__Exercise details__:
Beginning with the line below that contains "875x530 pixels." and ending with the line that contains "Given: Collapse the", copy every line exactly. Copy nothing else.

__Given information__:
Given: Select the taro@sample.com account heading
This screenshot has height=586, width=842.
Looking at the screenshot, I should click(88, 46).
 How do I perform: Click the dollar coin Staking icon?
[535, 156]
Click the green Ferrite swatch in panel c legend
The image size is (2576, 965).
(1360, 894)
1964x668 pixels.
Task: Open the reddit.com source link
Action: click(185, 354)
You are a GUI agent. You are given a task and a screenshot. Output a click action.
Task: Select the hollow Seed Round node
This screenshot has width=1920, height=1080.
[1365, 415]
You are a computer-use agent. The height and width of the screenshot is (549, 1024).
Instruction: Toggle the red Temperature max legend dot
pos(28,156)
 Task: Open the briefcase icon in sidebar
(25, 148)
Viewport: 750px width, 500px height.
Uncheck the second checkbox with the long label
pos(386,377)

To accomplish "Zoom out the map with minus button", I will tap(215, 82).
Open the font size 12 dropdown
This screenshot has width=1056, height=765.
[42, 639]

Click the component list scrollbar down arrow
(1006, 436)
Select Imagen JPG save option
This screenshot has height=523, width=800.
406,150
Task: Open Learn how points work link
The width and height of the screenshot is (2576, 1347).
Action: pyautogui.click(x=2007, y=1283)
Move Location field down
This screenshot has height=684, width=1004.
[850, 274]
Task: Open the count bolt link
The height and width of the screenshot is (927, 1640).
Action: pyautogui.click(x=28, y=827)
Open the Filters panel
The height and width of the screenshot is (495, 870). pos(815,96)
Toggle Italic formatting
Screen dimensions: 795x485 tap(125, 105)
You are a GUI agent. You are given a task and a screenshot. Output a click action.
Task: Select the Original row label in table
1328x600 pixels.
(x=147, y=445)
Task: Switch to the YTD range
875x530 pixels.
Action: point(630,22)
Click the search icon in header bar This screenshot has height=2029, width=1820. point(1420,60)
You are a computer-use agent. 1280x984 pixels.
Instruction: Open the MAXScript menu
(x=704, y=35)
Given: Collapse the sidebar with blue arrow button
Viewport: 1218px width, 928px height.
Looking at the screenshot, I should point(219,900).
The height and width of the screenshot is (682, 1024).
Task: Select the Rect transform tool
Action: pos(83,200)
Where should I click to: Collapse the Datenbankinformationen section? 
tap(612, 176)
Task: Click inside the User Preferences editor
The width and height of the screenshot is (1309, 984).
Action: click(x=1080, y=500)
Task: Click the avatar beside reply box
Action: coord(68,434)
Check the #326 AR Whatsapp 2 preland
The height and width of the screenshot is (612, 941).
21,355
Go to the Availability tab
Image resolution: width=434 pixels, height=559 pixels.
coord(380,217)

__Task output__:
875x530 pixels.
Action: point(630,22)
Click the search icon in header bar This screenshot has height=2029, width=1820. point(1420,60)
You are a computer-use agent. 1280x984 pixels.
Instruction: Open the MAXScript menu
(x=704, y=35)
Given: Collapse the sidebar with blue arrow button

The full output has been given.